The Singapore government’s restriction on migrant workers’ freedom of movement should be measured against the country’s international law obligations, said researchers from the Singapore Management University (SMU).

In a paper titled “The Vulnerability Project: Migrant Workers in Singapore”, researchers from the Centre for AI and Data Governance at the SMU School of Law noted that Singapore had accepted the International Convention on the Elimination of All Forms of Racial Discrimination (ICERD) and its obligations in 2017.

Such obligations include “adopting all necessary measures to eliminate racial discrimination, and to prevent and combat racist doctrines and practices in order to […] build an international community free from all forms of racial segregation and racial discrimination”.

Research associates Jane Loo and Josephine Seah, and Mark Findlay, director of the centre posited that a possible answer to such obligations is that “extreme measures are not determined by race, but rather on health vulnerabilities and community protection”.

“Even so, the racial profile of this disadvantaged sector of Singapore residents is almost entirely South Asian or mainland Chinese. No Singaporean citizens have been caught in this quarantine,” said the researchers.

Moreover, when Singapore entered Phase 3 of its reopening, migrant workers were still not allowed to leave their dormitories and mix with the community, except for when they need to go to work.

“Migrant workers mostly remain quarantined to their dormitory spaces, offering no scope for them to engage in unfettered social activities or to resume their lives pre-COVID (to the same limited extent permitted in the community)… By further restricting their interactions to simply work and rest, their individual dignity and autonomy are challenged, entrenching their social vulnerability further,” the paper noted.

In October last year, the government announced that eligible workers were allowed to visit recreation centres on their off days and at staggered hours.

However, these workers have to meet the eligibility which includes being recovered from COVID-19 and have immunity from the disease or tested negative under the government’s routine testing regime.

Additionally, the dorm in which the worker is staying must be free of any COVID-19 active cases.

“Despite this concession, how eligibility for this limited freedom is ultimately secured (or lost) by a worker is still unclear. The “visitation numbers” to these recreational facilities are not released to the public and therefore it cannot be openly determined how many workers are allowed to access this resource.”

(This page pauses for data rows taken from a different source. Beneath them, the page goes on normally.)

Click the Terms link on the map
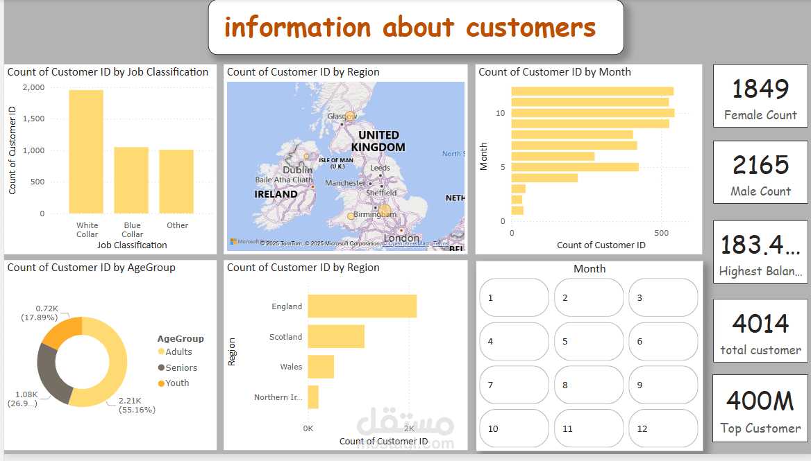Screen dimensions: 811x461 (442, 243)
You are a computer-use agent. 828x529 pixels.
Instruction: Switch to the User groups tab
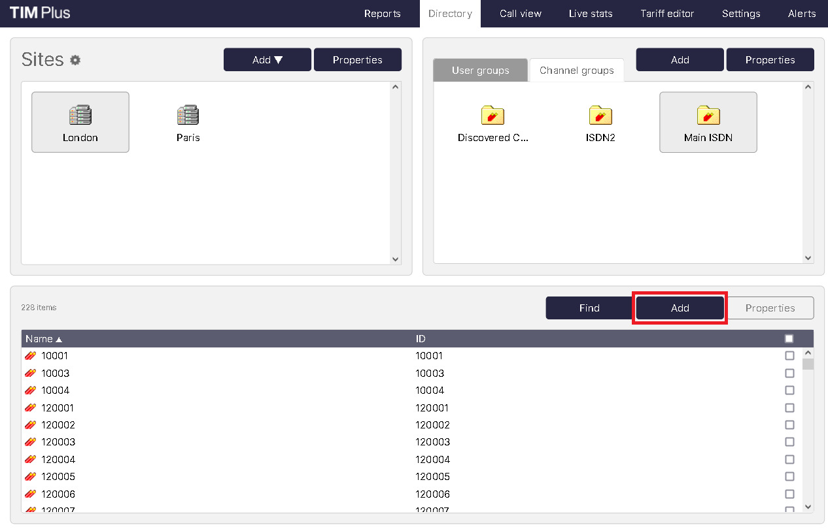coord(480,71)
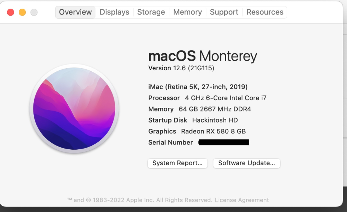Click the 64 GB memory value text
This screenshot has width=347, height=212.
coord(215,109)
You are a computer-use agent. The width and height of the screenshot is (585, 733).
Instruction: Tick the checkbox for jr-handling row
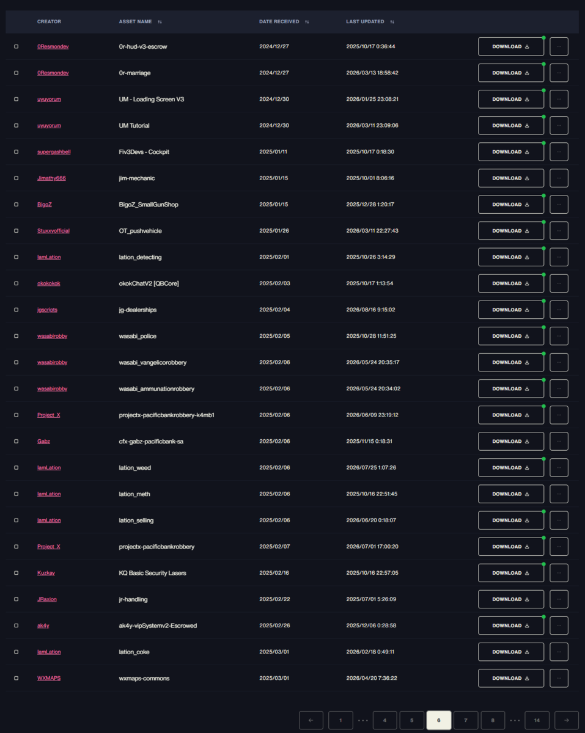coord(17,599)
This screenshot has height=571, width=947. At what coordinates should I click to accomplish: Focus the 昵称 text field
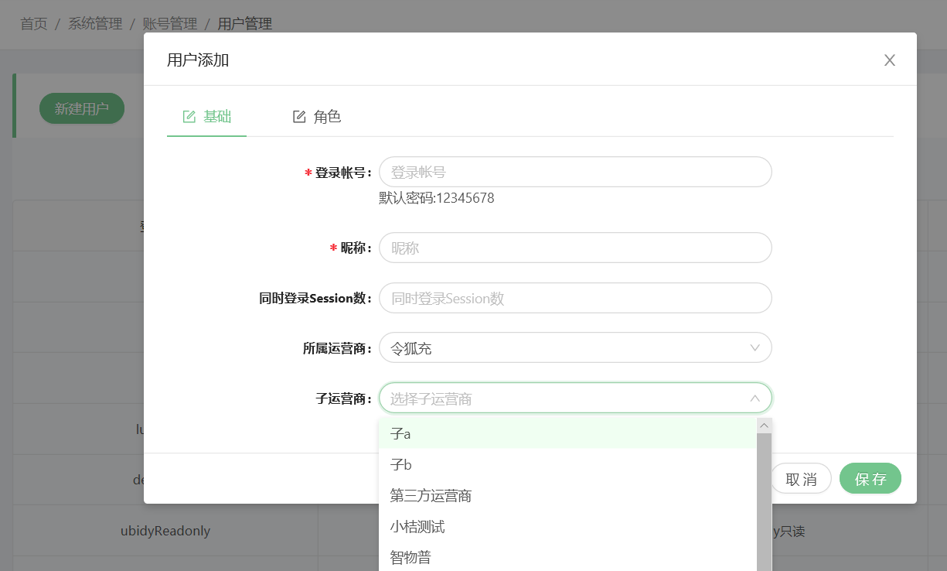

The researchers also noted that when the risk of suicide among these workers was presented to the government, it stated that suicide rate of migrant workers is not as high as the previous year.

“Implicit in this statement is the State’s acknowledgment that the mental health of the migrant worker population has always been an issue; underscoring the project’s assumption that migrant workers are a distinctly vulnerable occupational group.

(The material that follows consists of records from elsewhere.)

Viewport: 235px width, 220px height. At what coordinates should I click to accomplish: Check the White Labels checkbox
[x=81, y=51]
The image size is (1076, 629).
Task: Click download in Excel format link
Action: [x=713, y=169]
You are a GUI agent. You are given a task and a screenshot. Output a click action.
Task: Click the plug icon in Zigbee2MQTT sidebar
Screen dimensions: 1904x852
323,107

“As such, diagnostic risk prediction of harm in pandemic conditions was and continues to be a necessary and responsible harm-minimisation strategy,” they said.

On top of that, quarantine and isolation also resulted in restrictions of the workers’ freedom and liberty.

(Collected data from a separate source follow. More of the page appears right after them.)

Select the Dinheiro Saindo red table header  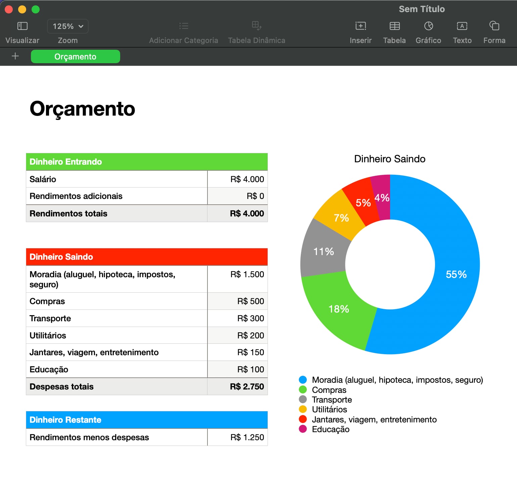pyautogui.click(x=147, y=257)

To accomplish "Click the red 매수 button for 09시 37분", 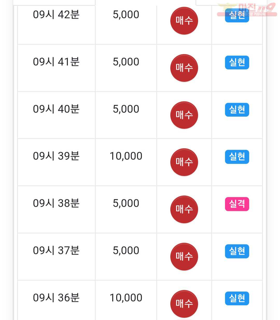I will pos(184,257).
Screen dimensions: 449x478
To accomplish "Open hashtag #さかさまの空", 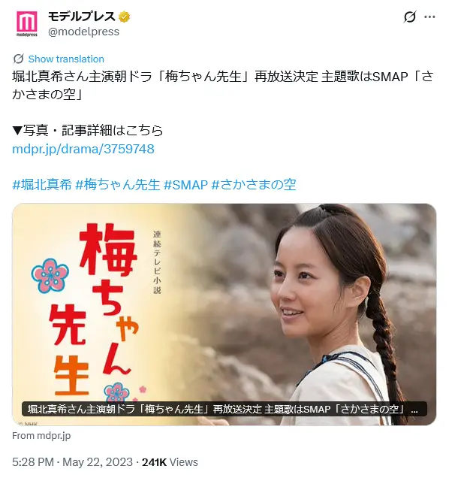I will point(254,185).
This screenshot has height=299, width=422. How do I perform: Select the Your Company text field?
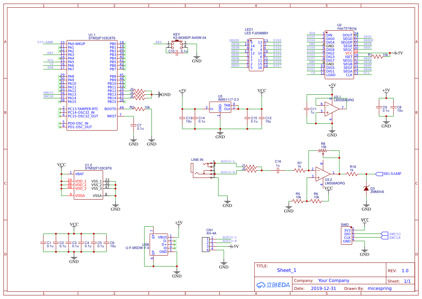(x=334, y=281)
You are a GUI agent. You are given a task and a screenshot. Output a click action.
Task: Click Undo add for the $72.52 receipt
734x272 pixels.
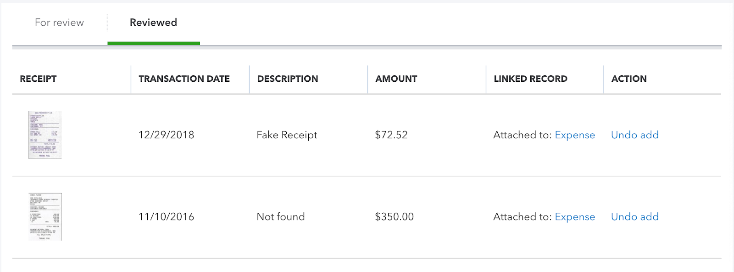coord(635,135)
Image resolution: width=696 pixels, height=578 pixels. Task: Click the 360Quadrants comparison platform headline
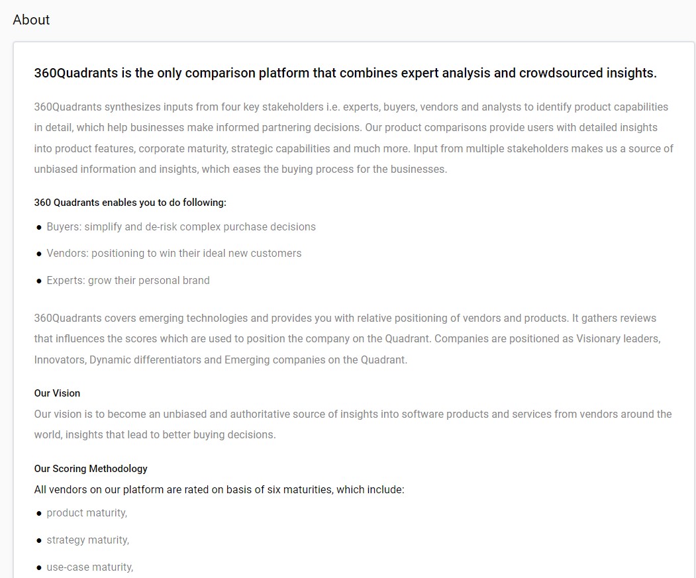(345, 73)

“The State imposed different travel restrictions on the migrant worker population that do not apply to Singapore society at large. While the community remained free to travel abroad at their own risk to countries with open borders, migrant workers were prevented from returning to their hometowns,” they said.

These workers were also not allowed to their home country despite being tested negative for the coronavirus.

“Employers’ reluctance to facilitate repatriation produced a sharper sense of incarceration and deprivation of even the most limited self-determination,” said the researchers.

Researchers question if herd immunity was explored as a containment strategy

According to expert, in order for herd community to be achieved in dormitories, at least 70 to 80 per cent of the population in the dorm would have to be infected first.

Herd community is when a large portion in the community becomes immune to an infectious disease either via vaccination or by natural infection and developing antibodies.

This strategy was ruled out by Singapore’s Ministry of Health right from the beginning as it explained that it was “too big a price for us to pay” and that the high number of infections and death will collapse the healthcare system.

“That said, the virus was allowed to run its course within the migrant worker dormitories where quarantining efforts and movement control measures produced large scale virus incubation and infection.

“In any case, science is uncertain about how and for how long a person cured of the virus can rely on immunity,” the researchers said.